The biggest challenge facing 21st century health systems is demographic change and shifting patterns of disease: high-middle and low-income countries alike have growing numbers of older adults, and so increasing prevalence of multimorbidity, functional impairment, and dementia.
International evidence repeatedly demonstrates a ‘high cost, poor outcome’ paradigm for older people with serious and life-limiting illness: these populations account disproportionately for health and social care spending yet experience fragmented and uncoordinated treatment, and poor outcomes in health systems that were not designed to provide predominantly chronic care.
As more people live longer with multiple serious illnesses, including functional and cognitive disabilities, there is a growing need for systems change to ensure provision of skilled, co-ordinated care that appropriately addresses complex needs in a financially sustainable manner.
Palliative care is the multidisciplinary specialism that addresses the needs of people living and dying with serious illnesses through pain and symptom management, patient choice and autonomy, and communication.
It is a complex intervention that may be provided by different combinations of doctors, nurses and allied health professionals in the hospital, home and hospice settings. Access has expanded rapidly around the world over the last 25 years, although high levels of unmet need remain widespread.
The economics of palliative care is a recognised research and policy priority as health systems grapple with the high costs and poor outcomes associated with serious illness. Investigators aim to increase understanding on which interventions should be provided to people living and dying with serious illness in the context of varying clinical needs and resource scarcity. Conducting studies involves serious methodological, practical and ethical challenges that have kept the evidence base to date small.
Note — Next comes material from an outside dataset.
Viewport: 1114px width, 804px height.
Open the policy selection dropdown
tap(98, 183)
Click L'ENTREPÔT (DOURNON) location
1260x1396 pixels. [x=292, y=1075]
The PaCE group is based at the Centre for Health Policy and Management in Trinity College Dublin. We work with clinicians, policymakers and other social scientists to generate high-quality evidence on what care and interventions should be provided to and prioritised for which groups of patients. Our current programme of work covers not only studies in Ireland but also collaborations with colleagues in England, the United States, Jordan, and elsewhere.